Espreito pelo óculo embaciado, espreito
o rosto vagamente familiar que sorri do outro lado do mundo. Será um anjo ou a morte.
Tudo me parece muito suspeito que venha sem avisar. Não abro a porta a estranhos.
Agrada-me este silêncio na casa,
de cada ruído ter apenas a minha explicação, a minha respiração e a intermitência
dos carros no fim da noite, da rua e a merda da torneira que pinga. A vizinha
de cima discute, de forma aberta, a sua infidelidade e a do marido. Amor com amor se paga.
Gosto dos livros sobre a mesa desfraldados
na corrente de ar, do cd que avança às voltas até se perder, no labirinto que
criou. Onde raio se meteu a chave da despensa. Lembro-me no entanto, do toque
suave da tua camisa de seda e da tranquilidade com que te despias e eu já não
encontrava a saída.
Depois desapareceste, num ápice a
tua silhueta curvou-se e entrou para aquele luxuoso carro preto que te veio
buscar. Naquele dia chovia ou foram lágrimas que eu requisitei para aquele momento.
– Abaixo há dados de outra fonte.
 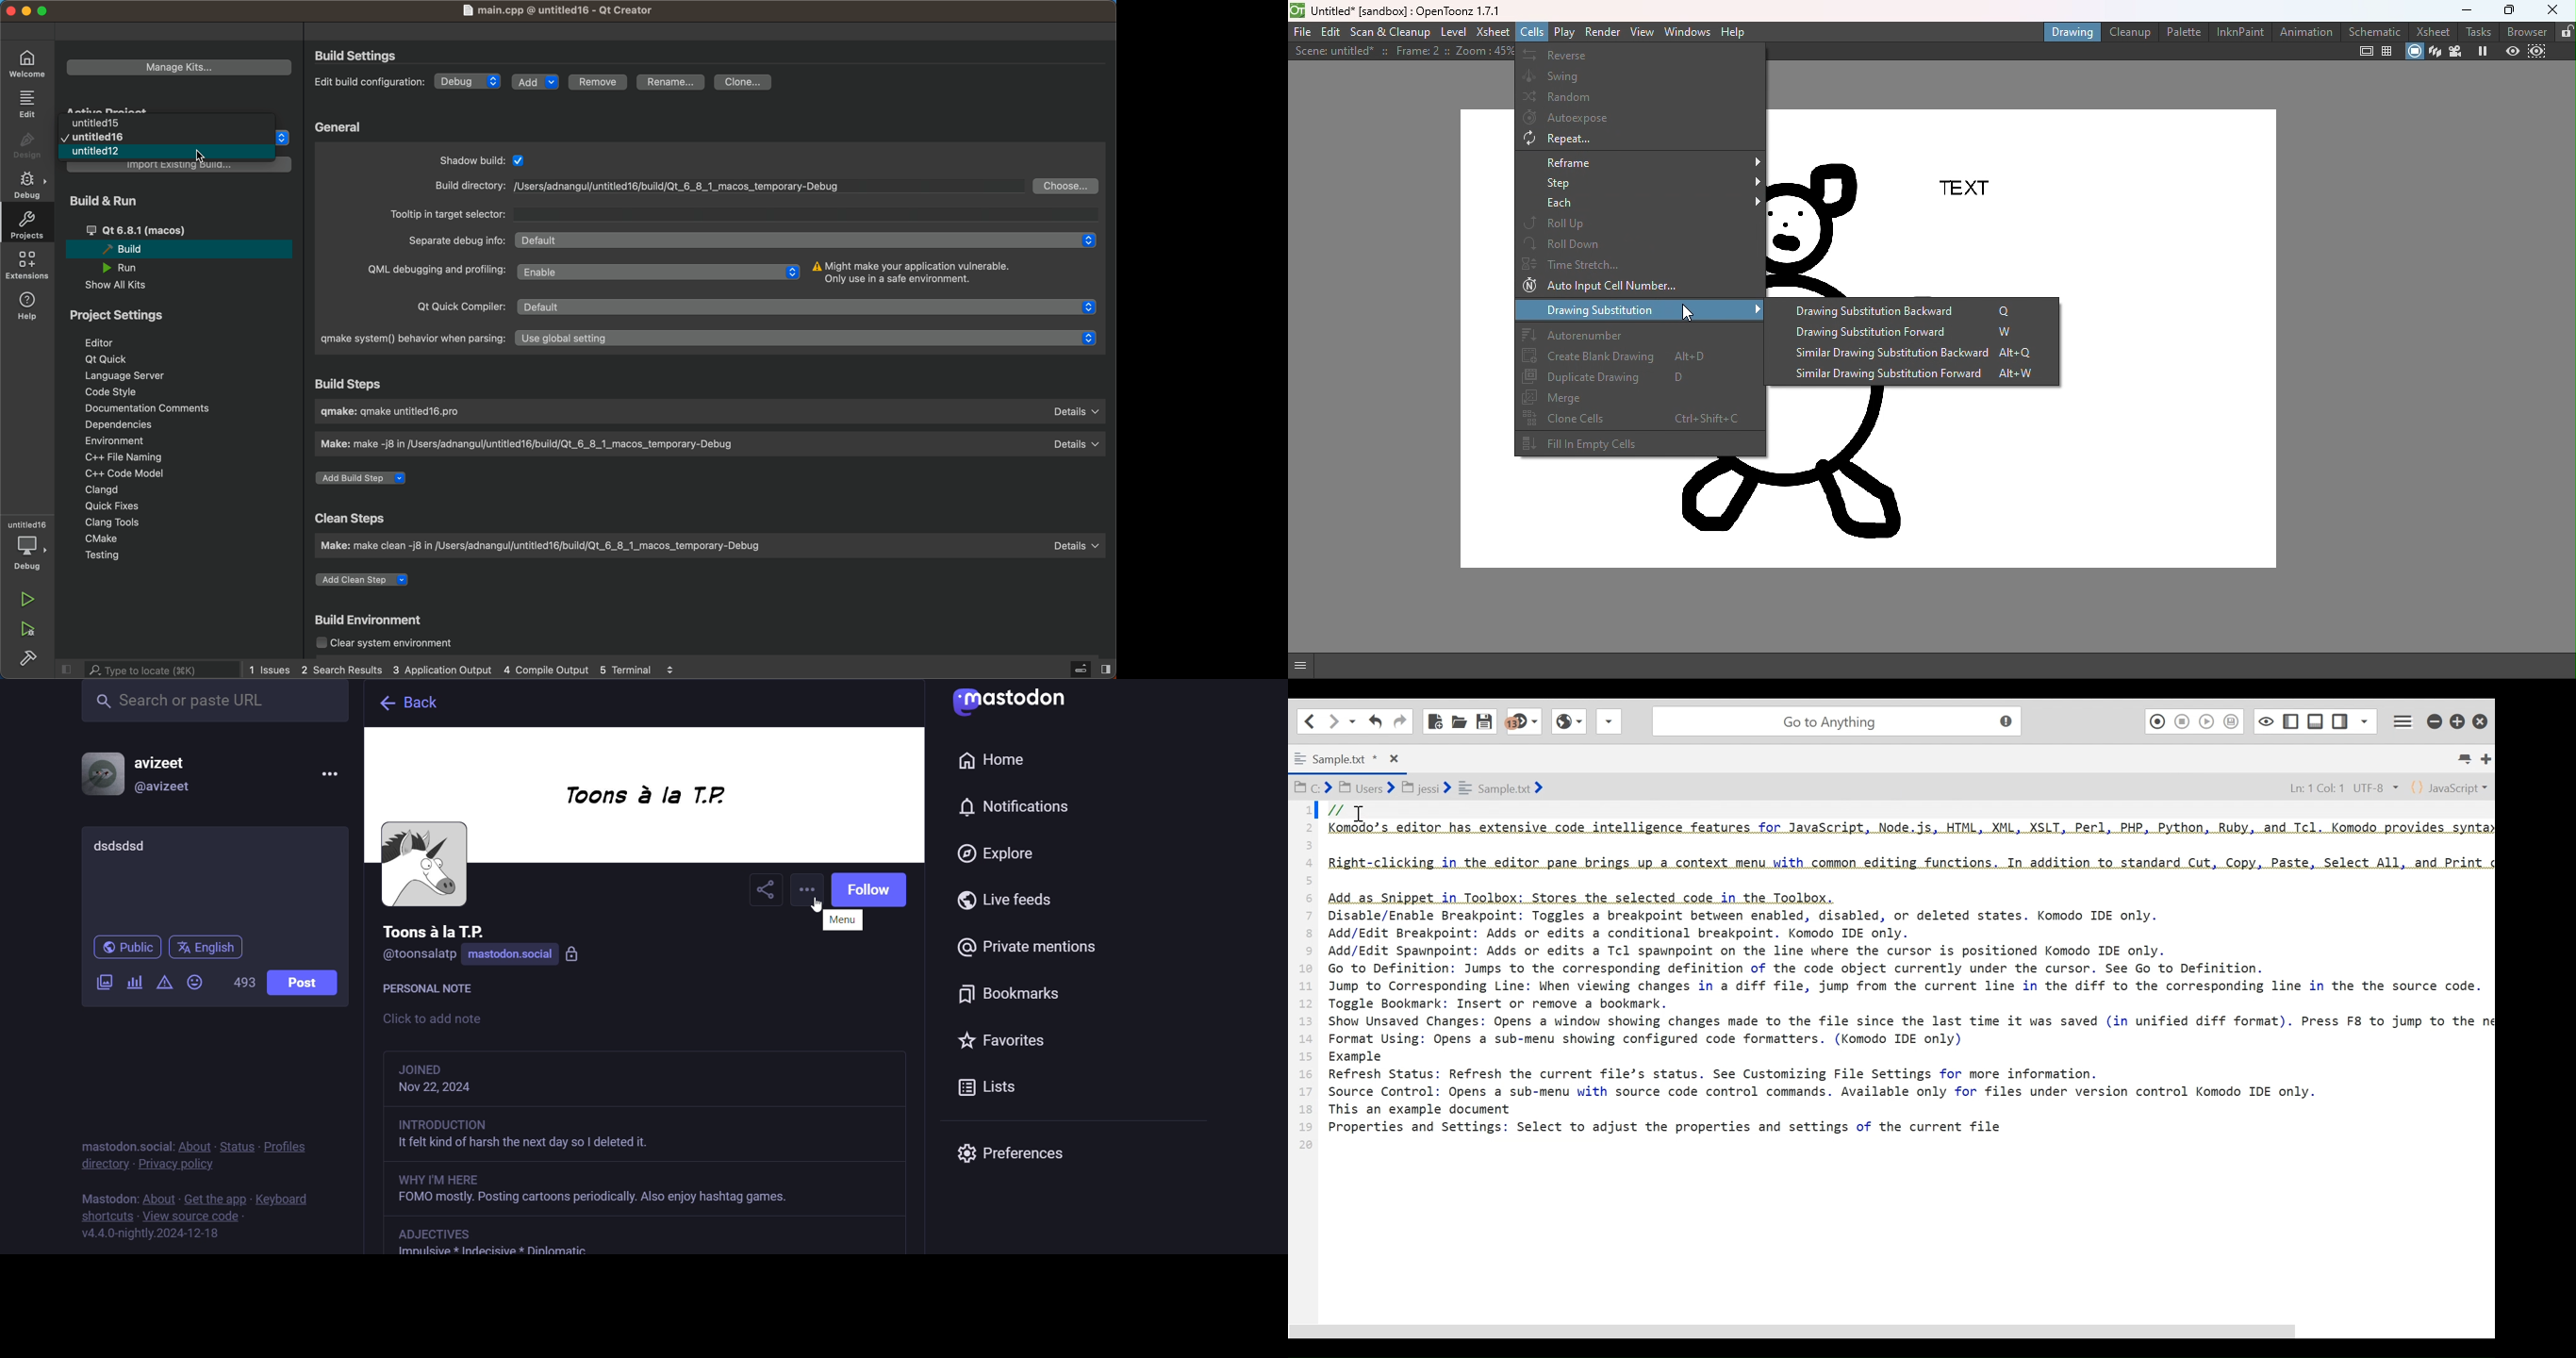 What do you see at coordinates (29, 546) in the screenshot?
I see `debugger` at bounding box center [29, 546].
Desde sempre cultivaste uma certa mania da perseguição.
O tempo veio mesmo a propósito e
quase consegui apagar-te. Apenas deixaste detalhes, coisas marginais, aos teus
olhos e olhar sucederam-se coisas maiores, relâmpagos e trovões, depois de ti, seguiram-se
mais tempestades e o Inverno aconteceu mais vezes do que aquilo que era comum e
foi o dilúvio.
Fico aqui a aguardar, no fundo
foste tu que me conquistaste e fui eu que te perdi, não existe pior conjugação
de resultados, pelo menos, podia haver uma forma de te desentranhar deste quarto
e do teu perfume não estar sempre tão presente.
Neste caos em que o mundo para
mim se transformou, a espaços reencontro-te aqui em casa, não te raptaram
completamente, fui sobretudo eu que te deixei meu amor, tu sabes o caminho do meu
coração e tu deixaste de habitar a minha memória.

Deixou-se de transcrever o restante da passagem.